*** EXCERPTED DATA Section Begins ***

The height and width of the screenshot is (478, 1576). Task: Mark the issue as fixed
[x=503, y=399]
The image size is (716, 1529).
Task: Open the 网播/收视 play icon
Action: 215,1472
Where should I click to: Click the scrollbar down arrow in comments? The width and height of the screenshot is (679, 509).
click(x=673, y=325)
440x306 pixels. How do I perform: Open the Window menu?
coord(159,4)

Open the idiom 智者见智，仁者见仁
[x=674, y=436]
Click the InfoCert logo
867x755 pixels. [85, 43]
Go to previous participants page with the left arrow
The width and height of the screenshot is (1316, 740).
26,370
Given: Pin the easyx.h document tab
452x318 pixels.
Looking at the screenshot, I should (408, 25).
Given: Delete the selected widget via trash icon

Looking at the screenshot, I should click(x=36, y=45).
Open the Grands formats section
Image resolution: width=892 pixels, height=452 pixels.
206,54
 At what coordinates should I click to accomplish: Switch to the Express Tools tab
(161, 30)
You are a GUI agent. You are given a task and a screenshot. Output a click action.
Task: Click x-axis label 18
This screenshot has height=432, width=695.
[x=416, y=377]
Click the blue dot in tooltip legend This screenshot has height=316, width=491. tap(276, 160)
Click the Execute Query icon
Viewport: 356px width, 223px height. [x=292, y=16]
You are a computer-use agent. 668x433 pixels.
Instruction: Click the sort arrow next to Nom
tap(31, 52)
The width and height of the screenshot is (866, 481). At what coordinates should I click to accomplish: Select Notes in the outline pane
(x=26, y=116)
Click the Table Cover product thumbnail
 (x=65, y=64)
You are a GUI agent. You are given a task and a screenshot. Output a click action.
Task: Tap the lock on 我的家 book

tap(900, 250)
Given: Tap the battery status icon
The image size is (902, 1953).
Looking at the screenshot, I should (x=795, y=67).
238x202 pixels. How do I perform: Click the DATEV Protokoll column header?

*** EXCERPTED DATA Section Ends ***

BRIEF: Send back each record exactly, and include them all.

ANSWER SPACE:
The height and width of the screenshot is (478, 1576). Task: Mark the issue as fixed
[x=503, y=399]
The image size is (716, 1529).
Task: Open the 网播/收视 play icon
Action: 215,1472
Where should I click to: Click the scrollbar down arrow in comments? The width and height of the screenshot is (679, 509).
click(x=673, y=325)
440x306 pixels. How do I perform: Open the Window menu?
coord(159,4)

Open the idiom 智者见智，仁者见仁
[x=674, y=436]
Click the InfoCert logo
867x755 pixels. [85, 43]
Go to previous participants page with the left arrow
The width and height of the screenshot is (1316, 740).
26,370
Given: Pin the easyx.h document tab
452x318 pixels.
Looking at the screenshot, I should (408, 25).
Given: Delete the selected widget via trash icon

Looking at the screenshot, I should click(x=36, y=45).
Open the Grands formats section
Image resolution: width=892 pixels, height=452 pixels.
206,54
 At what coordinates should I click to accomplish: Switch to the Express Tools tab
(161, 30)
You are a GUI agent. You are given a task and a screenshot. Output a click action.
Task: Click x-axis label 18
This screenshot has height=432, width=695.
[x=416, y=377]
Click the blue dot in tooltip legend This screenshot has height=316, width=491. tap(276, 160)
Click the Execute Query icon
Viewport: 356px width, 223px height. [x=292, y=16]
You are a computer-use agent. 668x433 pixels.
Instruction: Click the sort arrow next to Nom
tap(31, 52)
The width and height of the screenshot is (866, 481). At what coordinates should I click to accomplish: Select Notes in the outline pane
(x=26, y=116)
Click the Table Cover product thumbnail
 (x=65, y=64)
You are a GUI agent. You are given a task and a screenshot. Output a click action.
Task: Tap the lock on 我的家 book

tap(900, 250)
Given: Tap the battery status icon
The image size is (902, 1953).
Looking at the screenshot, I should (x=795, y=67).
238x202 pixels. How do I perform: Click the DATEV Protokoll column header?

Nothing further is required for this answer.